Voltage transient protectors that are fast enough for nuclear EMP are made by Transtector and SOLA. These will only block the EMP coming in on the power line, but this is the most important part of the pulse. Voltage spikes coming in from the main power lines from a nuclear EMP would range from many thousands to a million volts or more. In addition, if you live in a lightning-prone area, then lightning-induced power line spikes are likely to destroy unprotected generator electronics sometime within the normal lifetime of your generator. There is always good transient protection built into the generator electronics, but that "good" transient protection is nearly always inadequate, even under normal conditions.
The excellent EMP power line transient suppressors by Transtector have gotten very expensive in recent years. Most Transtector transient suppressors are now more than a thousand dollars each. SOLA makes good transient protectors for half the price of the Transtector units. The SOLA model STV 100K-10S is an excellent unit made for the 120/240-volt systems that are the most common for U.S. residential use.

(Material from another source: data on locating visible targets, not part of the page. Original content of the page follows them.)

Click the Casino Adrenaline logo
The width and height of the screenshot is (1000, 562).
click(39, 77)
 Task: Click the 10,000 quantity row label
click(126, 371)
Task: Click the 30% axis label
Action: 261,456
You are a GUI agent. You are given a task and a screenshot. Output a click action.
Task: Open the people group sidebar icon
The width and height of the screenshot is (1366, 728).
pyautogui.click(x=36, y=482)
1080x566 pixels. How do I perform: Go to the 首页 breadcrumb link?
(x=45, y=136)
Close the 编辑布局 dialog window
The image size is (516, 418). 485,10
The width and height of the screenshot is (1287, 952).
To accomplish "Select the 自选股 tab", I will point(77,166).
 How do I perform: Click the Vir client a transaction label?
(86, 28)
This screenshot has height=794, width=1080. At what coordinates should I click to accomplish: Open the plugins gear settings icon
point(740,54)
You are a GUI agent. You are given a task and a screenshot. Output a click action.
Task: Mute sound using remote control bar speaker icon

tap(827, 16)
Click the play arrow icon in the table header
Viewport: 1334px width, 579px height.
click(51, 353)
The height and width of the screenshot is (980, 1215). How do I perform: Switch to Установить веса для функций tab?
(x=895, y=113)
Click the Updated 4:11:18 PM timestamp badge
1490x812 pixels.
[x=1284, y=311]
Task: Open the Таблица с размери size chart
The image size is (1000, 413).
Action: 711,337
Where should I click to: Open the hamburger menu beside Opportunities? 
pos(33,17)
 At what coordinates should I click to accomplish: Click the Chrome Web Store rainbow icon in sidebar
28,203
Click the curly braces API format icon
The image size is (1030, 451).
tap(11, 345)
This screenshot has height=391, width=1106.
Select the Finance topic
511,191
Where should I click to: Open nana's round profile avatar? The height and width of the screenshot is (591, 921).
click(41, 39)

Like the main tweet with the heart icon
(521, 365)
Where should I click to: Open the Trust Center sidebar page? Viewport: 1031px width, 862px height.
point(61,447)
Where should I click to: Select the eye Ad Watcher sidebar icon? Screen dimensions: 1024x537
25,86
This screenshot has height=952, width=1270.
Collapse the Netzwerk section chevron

It costs around $570. This model will also work on residential systems in many other countries. It will have to be wired in by an electrician.
Ideally, in addition to the power line input side of the transfer switch, there should also be one on the load side (the output going to your house). This one is less important that the power line side transient suppressor. I've been looking for a good place for readers of this page to buy the SOLA or Transtector units, but for now, you will either have to look around on the web, or ask your electrician if he is able to purchase it.
In addition to voltage transient protection for your generator, especially if you have a whole-house stationary generator, it is important to have transient protection for the critical and more sensitive electrical and electronic items in your house. Every time that your transfer switch switches the power either to the generator or back to the main power, it will create a voltage spike in your entire house. Put at least an inexpensive consumer-type "surge suppressor" on every piece of important electrical device in your home. Inexpensive surge suppressors have gotten much better in the past few years, and every one of them that you use will eventually pay for its cost. (You won't realize that the surge suppressors are paying for themselves because you won't know about the electronics that you would have been replacing due to premature failure.) Try to get an outlet surge protector that is rated at at least 3000 joules, but any surge suppressor is better than nothing. Even the electrical outlets that you use for charging things like laptop computers and cell phones should have a surge suppressor.